● **Given records**:
-.-.-

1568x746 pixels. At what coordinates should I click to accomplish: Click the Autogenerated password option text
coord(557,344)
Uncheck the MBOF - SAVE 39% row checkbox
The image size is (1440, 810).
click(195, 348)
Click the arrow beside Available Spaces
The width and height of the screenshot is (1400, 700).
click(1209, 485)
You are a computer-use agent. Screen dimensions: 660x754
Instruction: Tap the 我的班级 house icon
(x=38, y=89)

-.-.-

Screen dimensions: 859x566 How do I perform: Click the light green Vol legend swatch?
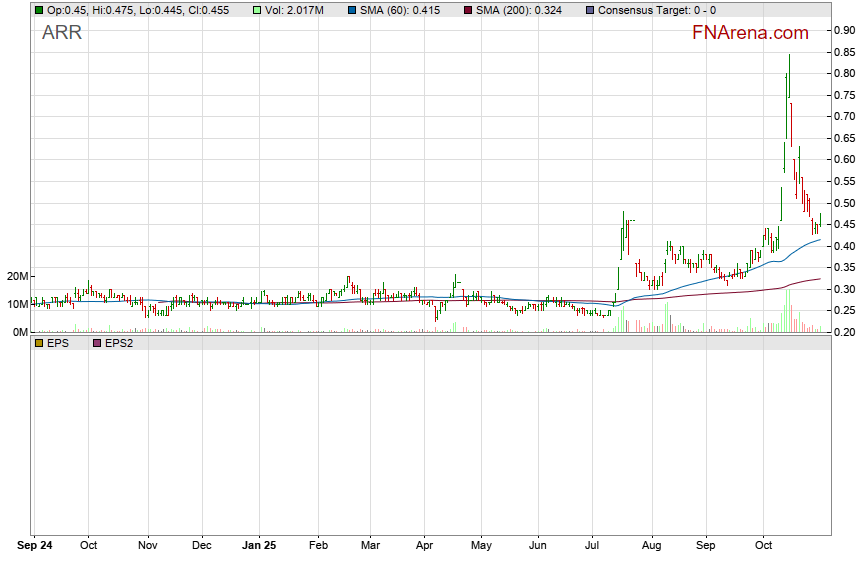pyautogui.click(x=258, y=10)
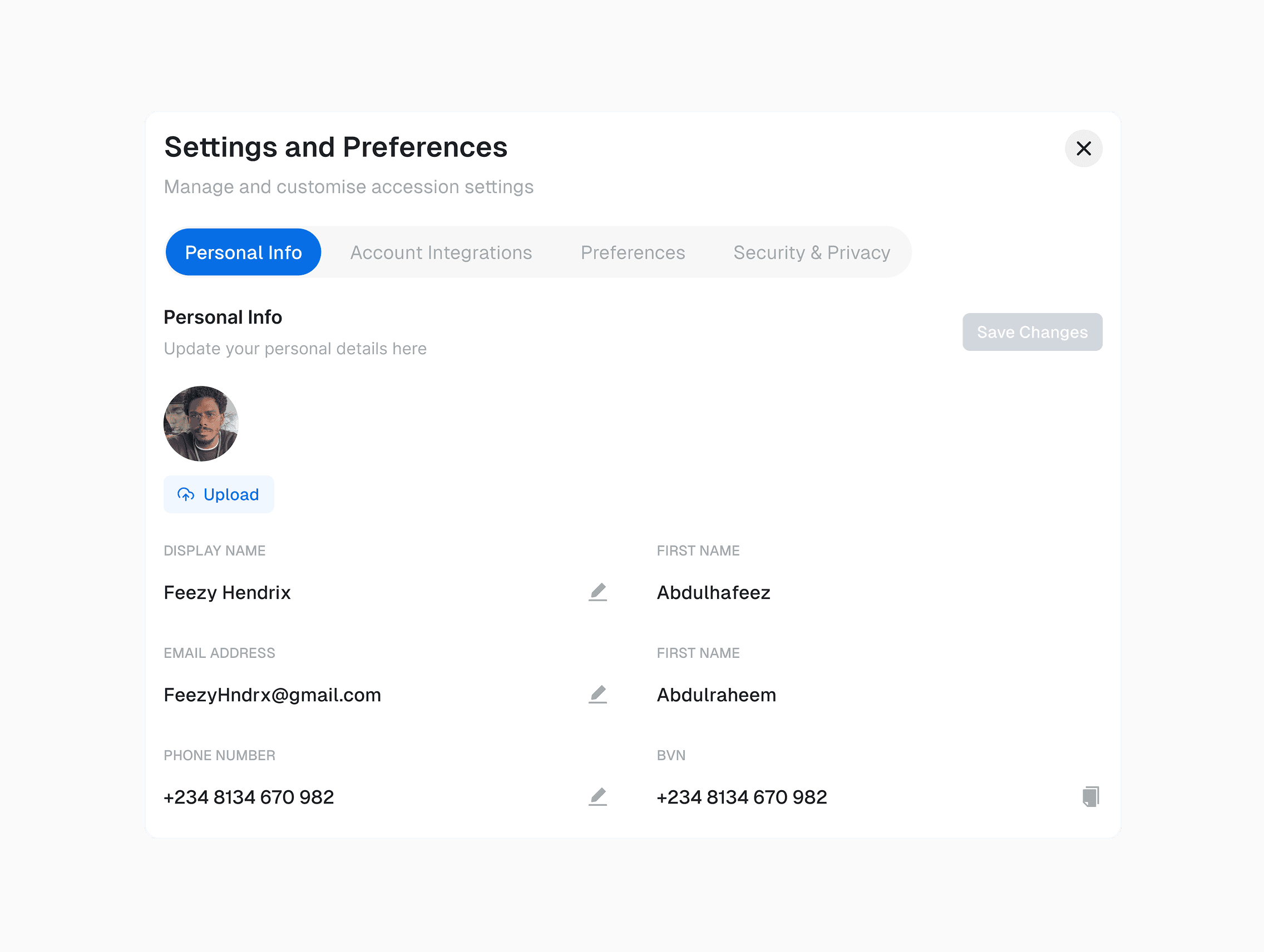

-.-.-

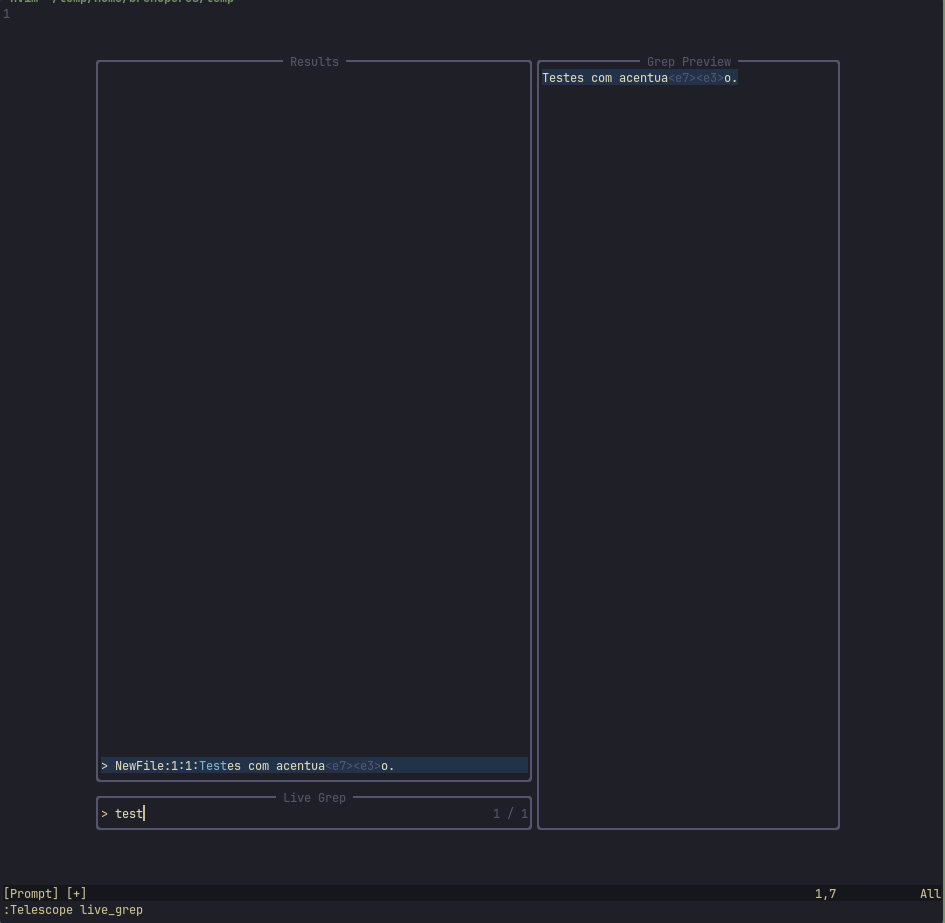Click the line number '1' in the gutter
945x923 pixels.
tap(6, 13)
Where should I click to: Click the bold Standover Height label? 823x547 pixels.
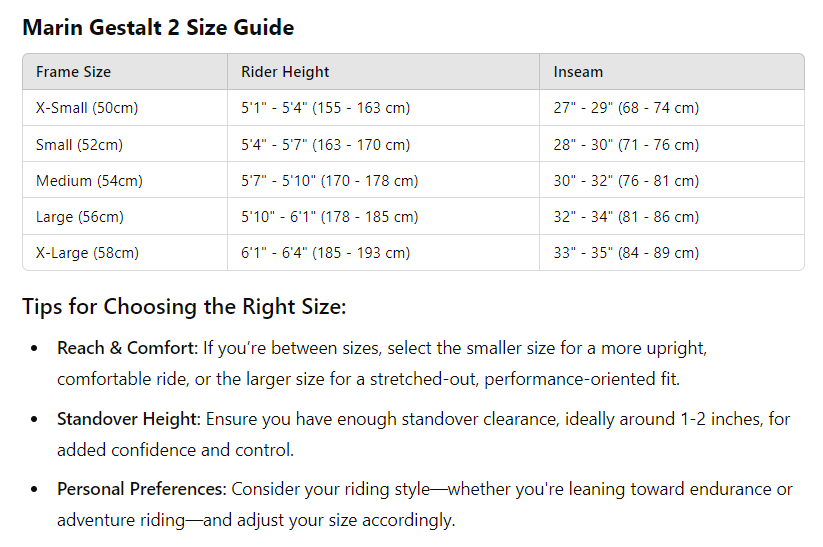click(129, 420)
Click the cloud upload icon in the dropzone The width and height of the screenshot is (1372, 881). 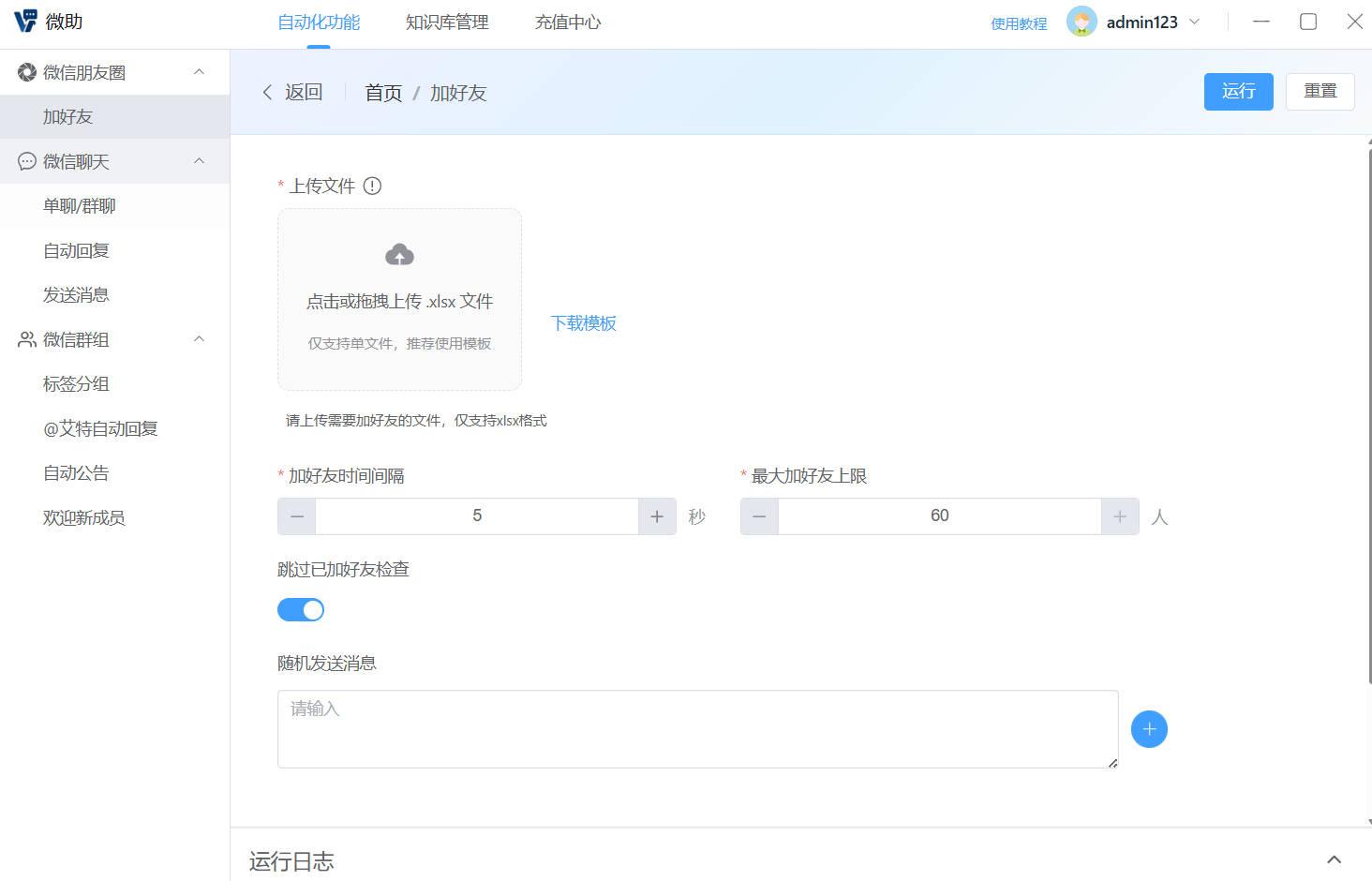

-.-.-

Please rewrite the entries from the line containing "Where should I" through the line containing "Click the cloud", requests included, and adjust every coordinate in the answers by -53. Leave the pictures out.

Where should I click to: Click the bold Standover Height label? 823x547 pixels.
click(76, 367)
Click the cloud upload icon in the dropzone The width and height of the screenshot is (1372, 881). 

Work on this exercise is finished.